Unfortunately, the technique has never lived up to its early promise. In 1987, one researcher wrote: “Clinical hyperthermia today is a time-consuming procedure, done with relatively crude tools, and is an inexact treatment method that has many inherent technical problems.”
Despite these roadblocks, clinical trials have continued, and hyperthermia has been used for certain cancers with some success. Since heating helps improve the efficacy of certain drugs, it is almost always used in conjunction with other treatments, such as chemotherapy or radiotherapy.
A nanomaterials breakthrough
In magnetic hyperthermia, metal nanoparticles are injected into a tumour, or delivered to the site by a magnet, and the patient is exposed to an alternating magnetic field. This magnetises the particles, creating small currents that give off heat. The cancer cells are killed or severely weakened.

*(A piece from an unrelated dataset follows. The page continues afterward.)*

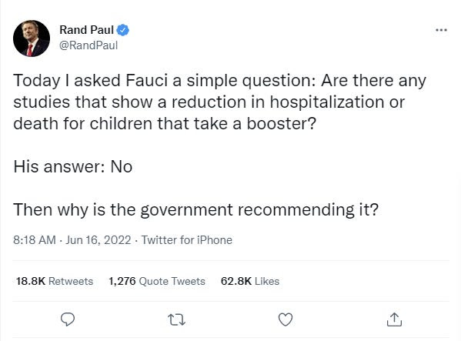Click the 8:18 AM timestamp

(x=35, y=240)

Once the particles grow hot enough, they reach what is known as the Curie point. This is the point at which they lose their magnetic properties, and stop heating up.
Unfortunately, most magnetic materials have a Curie temperature much higher than the human body can withstand. In order to be suitable for use, the nanoparticles need high magnetisation, a low Curie temperature, and low toxicity.
The team at Surrey, who worked with colleagues at the Dalian University of Technology in China, developed nanoparticles with all these properties. Prepared using a specific ratio of cobalt, zinc and iron, their particles have a Curie temperature of 45.7°C. However, under particular magnetic field conditions, the temperature self-regulates to 44°C – deadly for cancer cells, but otherwise safe for use in the human body.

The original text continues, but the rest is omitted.